Os movimentos de câmara, o slow motion, retém a respiração, fazem esperar, põem a perguntar: onde nos leva o filme? Na perfeição aparente, o filme leva-nos ao descentramento capitalista-científico. Nada pode escapar à maldição urdida e ao mau-olhado. A materialidade e a riqueza da casa suburbana de classe alta não se mantém em pé se nela se deixar entrar o animalesco mítico. O lobo que entra é insídia que já não mais e que deixa o(s) cervo(s) feridos só pelo seu olhar.
Os filhos de Steven, Bob Murphy (Sunny Suljic) e Kim Murphy (Raffey Cassidy) adoecem, os seus corpos falham, mas não estão realmente doentes, é a palavra-mal que os vai enfraquecendo, é a voz-animal e o olhar-animal que os debilita. Se nada é possível de ser anti-contemporâneo, no pós-sagrado e no pós- religioso, tudo tem que ser recentrado à lógica do mensurável. Como pode então acontecer o que está a acontecer às crianças e até a Anna Murphy (Nicole Kidman), a sua mãe? Não se pode lutar contra as palavras, contra a imaginação do mal. Daí que as imagens evocadas por Martin sejam do domínio do mítico e do fantástico e que assim tomem força do real. A ilusão-imagem é mandamento e consequência inescapáveis.
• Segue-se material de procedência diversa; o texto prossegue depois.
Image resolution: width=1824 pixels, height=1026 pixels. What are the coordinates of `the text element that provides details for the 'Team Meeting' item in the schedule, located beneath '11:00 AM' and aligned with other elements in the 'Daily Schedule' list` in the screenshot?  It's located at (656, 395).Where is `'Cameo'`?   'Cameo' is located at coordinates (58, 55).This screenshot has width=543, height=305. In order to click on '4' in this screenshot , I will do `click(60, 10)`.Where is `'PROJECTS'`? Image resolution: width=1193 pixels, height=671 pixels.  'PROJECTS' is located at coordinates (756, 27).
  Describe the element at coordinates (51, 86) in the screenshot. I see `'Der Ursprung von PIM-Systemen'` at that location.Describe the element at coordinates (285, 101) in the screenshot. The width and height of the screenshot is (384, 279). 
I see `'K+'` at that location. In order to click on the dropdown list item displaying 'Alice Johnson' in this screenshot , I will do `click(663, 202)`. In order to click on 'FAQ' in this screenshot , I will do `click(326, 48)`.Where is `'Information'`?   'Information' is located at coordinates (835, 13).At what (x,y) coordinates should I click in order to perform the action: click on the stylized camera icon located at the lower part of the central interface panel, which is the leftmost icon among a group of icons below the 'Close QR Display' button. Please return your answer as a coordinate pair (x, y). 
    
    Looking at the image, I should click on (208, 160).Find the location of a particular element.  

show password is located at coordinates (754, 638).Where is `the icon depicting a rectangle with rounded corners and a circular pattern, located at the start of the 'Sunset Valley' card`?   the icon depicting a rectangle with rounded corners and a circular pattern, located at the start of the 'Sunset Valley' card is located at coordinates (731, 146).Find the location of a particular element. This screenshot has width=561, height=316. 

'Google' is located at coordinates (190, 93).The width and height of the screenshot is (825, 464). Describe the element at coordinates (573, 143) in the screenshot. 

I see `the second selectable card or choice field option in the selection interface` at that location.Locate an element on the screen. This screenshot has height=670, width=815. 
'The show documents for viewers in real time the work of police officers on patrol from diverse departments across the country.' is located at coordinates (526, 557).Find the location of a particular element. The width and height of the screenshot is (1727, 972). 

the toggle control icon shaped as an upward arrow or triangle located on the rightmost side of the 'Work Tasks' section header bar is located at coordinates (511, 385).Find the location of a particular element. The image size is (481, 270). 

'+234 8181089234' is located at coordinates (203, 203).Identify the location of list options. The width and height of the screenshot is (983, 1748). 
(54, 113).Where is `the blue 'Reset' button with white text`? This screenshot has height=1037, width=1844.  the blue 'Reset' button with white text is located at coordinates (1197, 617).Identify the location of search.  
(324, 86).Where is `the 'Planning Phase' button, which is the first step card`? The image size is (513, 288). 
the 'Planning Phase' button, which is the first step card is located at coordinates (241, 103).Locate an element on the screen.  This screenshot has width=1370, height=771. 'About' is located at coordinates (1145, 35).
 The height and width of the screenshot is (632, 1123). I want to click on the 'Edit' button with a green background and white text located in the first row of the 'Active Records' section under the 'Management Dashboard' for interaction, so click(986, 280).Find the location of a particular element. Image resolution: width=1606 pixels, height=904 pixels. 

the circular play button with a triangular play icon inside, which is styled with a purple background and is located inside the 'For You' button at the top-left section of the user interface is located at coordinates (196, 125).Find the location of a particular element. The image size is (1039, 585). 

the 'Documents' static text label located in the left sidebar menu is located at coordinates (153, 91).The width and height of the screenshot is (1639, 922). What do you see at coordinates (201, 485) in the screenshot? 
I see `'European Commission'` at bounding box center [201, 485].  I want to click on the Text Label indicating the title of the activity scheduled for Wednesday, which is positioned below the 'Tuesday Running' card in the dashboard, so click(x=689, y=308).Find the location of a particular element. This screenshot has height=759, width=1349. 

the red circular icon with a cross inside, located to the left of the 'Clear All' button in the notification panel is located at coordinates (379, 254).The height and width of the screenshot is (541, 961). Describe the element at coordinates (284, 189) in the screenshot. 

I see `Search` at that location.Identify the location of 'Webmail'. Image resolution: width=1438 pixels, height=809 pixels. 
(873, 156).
Nem mesmo o bater do corpo de Martin, o seu sangrar, fazem parar o mal. Preso na casa de Steven, mais ele afirma a corporalidade de uma ideia-imagem: eles vão morrer porque eu assim quero ver a acontecer. Um cinema do mal. Daí que a necessidade de sacrifício seja tão avassaladora. Ato tão primário e tão estranho à sociedade de consumo, onde tudo pode ser resolvido pela transferência-preço e não pela transferência-sangue. Tudo pode ser ressarcido por um ato comercial-simbólico em que um “algo” vale por outro “algo”, mas não pelo modo antigo do “sangue por sangue”.
A cena do sacrifício é toda ela um cinema-teatro, as personagens são conduzidas e dispostas em círculo – elas que estão já quebradas e fraquejadas – num ritual lento e pesado, do qual a câmara se afasta, se desprende, faz de coro. Steven está tão de olhos vendados como o estão a mulher e filhos. Roda sobre ele próprio, panorâmica de terror. Dispara. Não mata. Gemidos de horror. Roda. Dispara. Mata. Quem? O filho Bob, o qual estava já para morrer. Destino? Sorte reposta? Sangue transferido. Sangue pago.
Na cena final, Steven, Anna e Kim estão sentados na cafetaria. Martin entra. Câmara lenta. Olhares trocam-se. Vingança cumprida. Maldição terminada. Saúdes restabelecidas. Nada dito, nada falado. Martin sai. Neste cinema fabular de Lanthimos, é o sagrado mítico que se sobrepõe ao científico do moderno.